We scrambled along a river bed and the guy told Svetlana (in Russian) that this was an easier route along the river the whole way. I was happy as rock hoping along the icy cold river was challenging and there was no one else but us around. It was truly beautiful.

The trail got progressing harder, more covered in thick undergrowth, big boulders to jump over, and fallen logs to cross. And by this stage both our feet were wet and it was slow going trying to navigate our way and pick paths through the growth. I felt like I was on the NZ Coast to Coast track.

A few times Svetlana asked if I wanted to turn back but I refused. The time it would take to walk back to then be at the start of the track didn’t make sense to me.

“Let’s just keep going forward. Slowly slowly. It’s ok” I said.

The guy who apparently knew the track turned back as his son hurt his leg and we kept going.

We were now travelling around 1km/hr and having no option but to walk through big bushes of stinging nettle and rose or trudging through the frozen river. I was excited for the stinging nettle (it’s an amazing healing herb) and had pockets of it which painstakingly stung me even more. We had scratches all over our bodies and bruised up legs from failing and slipping on the slimy rocks.

It has started to feel like a chore that wouldn’t end rather than lots of fun anymore.

By now I’d realised that we were heading for a steep cliff and the only way out was the climb to the ridge above (were we should’ve been walking) some 250m high. A few places I suggested, Svetlana understandably shook her head no.

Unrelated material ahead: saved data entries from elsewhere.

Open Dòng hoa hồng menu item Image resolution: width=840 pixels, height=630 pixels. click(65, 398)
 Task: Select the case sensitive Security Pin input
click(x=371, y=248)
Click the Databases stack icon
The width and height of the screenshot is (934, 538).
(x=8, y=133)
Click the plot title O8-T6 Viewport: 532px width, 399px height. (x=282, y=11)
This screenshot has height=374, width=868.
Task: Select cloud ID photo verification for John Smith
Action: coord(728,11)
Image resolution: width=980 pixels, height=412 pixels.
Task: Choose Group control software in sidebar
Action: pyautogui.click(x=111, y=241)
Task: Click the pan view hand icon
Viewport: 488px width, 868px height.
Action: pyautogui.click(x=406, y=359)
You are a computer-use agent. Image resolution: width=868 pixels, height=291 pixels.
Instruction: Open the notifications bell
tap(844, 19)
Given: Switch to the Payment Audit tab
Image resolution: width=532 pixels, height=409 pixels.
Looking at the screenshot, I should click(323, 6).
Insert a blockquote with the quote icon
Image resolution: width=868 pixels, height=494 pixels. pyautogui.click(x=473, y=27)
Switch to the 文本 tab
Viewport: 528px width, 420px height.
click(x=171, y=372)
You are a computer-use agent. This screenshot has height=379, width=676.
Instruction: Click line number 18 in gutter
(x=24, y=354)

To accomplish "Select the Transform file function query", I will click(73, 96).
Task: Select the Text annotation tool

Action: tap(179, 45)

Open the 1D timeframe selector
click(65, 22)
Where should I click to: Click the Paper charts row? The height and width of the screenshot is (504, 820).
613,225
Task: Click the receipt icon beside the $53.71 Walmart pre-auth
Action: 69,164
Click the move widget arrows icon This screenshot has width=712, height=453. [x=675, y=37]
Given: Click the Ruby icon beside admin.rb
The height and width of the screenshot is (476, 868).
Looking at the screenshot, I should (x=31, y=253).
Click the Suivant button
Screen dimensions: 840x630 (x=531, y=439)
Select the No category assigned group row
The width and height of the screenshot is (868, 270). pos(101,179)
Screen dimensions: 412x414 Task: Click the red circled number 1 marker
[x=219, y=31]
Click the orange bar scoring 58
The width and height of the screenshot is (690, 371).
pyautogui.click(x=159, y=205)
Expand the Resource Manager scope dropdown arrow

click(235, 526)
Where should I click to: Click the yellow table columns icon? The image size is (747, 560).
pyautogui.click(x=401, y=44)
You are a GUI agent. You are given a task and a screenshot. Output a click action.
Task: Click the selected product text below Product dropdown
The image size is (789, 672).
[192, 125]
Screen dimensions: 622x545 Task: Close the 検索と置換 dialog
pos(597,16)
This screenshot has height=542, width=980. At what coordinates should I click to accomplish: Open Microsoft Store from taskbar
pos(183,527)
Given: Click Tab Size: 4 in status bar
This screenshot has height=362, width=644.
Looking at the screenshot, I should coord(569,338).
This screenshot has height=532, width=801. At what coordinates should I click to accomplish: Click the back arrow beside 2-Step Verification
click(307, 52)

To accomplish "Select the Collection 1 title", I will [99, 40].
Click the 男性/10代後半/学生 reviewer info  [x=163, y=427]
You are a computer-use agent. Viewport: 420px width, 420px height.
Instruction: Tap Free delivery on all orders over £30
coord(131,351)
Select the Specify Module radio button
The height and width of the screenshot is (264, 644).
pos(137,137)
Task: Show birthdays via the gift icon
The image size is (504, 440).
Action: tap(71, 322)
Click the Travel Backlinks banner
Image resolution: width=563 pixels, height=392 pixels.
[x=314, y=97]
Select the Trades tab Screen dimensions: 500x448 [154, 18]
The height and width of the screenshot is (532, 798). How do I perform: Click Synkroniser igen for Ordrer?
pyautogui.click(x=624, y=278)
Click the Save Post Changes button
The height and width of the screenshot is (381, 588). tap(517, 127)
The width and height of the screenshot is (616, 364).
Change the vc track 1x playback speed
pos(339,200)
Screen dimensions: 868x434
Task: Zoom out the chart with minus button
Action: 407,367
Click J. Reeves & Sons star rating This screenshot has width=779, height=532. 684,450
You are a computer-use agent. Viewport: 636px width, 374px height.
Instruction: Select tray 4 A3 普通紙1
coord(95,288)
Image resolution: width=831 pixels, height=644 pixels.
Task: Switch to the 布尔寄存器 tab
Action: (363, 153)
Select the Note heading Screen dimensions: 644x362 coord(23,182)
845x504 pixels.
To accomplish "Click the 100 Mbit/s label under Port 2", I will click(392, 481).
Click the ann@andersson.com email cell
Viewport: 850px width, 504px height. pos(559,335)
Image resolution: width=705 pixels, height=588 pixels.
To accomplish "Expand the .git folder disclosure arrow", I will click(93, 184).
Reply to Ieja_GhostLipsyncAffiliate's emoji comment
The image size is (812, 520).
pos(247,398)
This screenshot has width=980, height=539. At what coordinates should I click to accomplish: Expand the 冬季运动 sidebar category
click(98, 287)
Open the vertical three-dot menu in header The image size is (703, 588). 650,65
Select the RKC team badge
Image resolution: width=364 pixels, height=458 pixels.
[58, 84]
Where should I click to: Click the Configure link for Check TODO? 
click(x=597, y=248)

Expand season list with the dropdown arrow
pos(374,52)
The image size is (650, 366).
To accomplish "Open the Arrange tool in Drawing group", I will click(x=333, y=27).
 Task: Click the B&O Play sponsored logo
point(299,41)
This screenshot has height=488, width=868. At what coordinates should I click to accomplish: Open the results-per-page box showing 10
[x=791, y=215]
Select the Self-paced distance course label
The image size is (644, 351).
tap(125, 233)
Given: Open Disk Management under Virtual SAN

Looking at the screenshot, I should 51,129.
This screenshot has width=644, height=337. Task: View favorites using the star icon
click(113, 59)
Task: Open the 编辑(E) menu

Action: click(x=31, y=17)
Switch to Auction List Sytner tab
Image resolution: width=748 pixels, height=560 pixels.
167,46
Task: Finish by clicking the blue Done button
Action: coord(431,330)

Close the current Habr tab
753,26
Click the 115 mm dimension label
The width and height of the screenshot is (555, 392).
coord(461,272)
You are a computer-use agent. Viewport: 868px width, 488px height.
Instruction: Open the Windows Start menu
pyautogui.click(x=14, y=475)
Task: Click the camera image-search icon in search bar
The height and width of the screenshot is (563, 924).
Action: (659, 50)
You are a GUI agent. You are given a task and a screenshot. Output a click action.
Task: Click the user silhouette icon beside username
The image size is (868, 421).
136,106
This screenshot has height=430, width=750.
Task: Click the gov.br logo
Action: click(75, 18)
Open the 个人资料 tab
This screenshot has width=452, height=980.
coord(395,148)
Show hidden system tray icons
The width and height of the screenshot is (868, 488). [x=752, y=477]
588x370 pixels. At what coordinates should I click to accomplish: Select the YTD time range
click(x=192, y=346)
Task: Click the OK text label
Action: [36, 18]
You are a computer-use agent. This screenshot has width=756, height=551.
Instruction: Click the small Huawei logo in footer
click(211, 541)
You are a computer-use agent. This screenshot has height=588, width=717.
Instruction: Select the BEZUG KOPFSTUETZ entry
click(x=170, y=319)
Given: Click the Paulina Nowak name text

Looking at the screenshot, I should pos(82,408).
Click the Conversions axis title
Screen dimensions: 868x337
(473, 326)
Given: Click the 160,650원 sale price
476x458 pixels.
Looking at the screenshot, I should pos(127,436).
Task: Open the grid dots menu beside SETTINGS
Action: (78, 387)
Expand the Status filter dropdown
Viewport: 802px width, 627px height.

“Too dangerous” she said, and I didn’t have the heart to tell her I believed it was only going to get worse. I was secretly hoping there might be an easier way.

We were both really tired having been scrambling for over 3 hours in intense heat (I was fasting so not my normal energetic self which meant we were quite evenly matched.)

I looked up and could see tiny silhouette of people.

“Just up there!” I yelled.

It then took the next hour of heaving our way up the near cliff face, hanging onto plant life to save us from falling down, slipping, sliding and pulling us up and through the thick growth.

We crawled out onto the track gasping.

If that was an adventure race, it wouldn’t been a hard and cruel adventure. For me, I was used to crazy feats, but Svetlana had never done anything like that (not even climbing trees) in her life.

“Extreme adventure” Svetlana said to me, her face bright red and drained, her arms and legs carved with deep red scratches, bruises already showing on her legs.

I was so impressed by her.

The rest of the walk was super easy in comparison. Although both our legs and arms were painfully sore, burning and irritated. We kept laughing about it

“Extreme adventure!”

“I’ll remember this for the rest of my life” exclaimed Svetlana.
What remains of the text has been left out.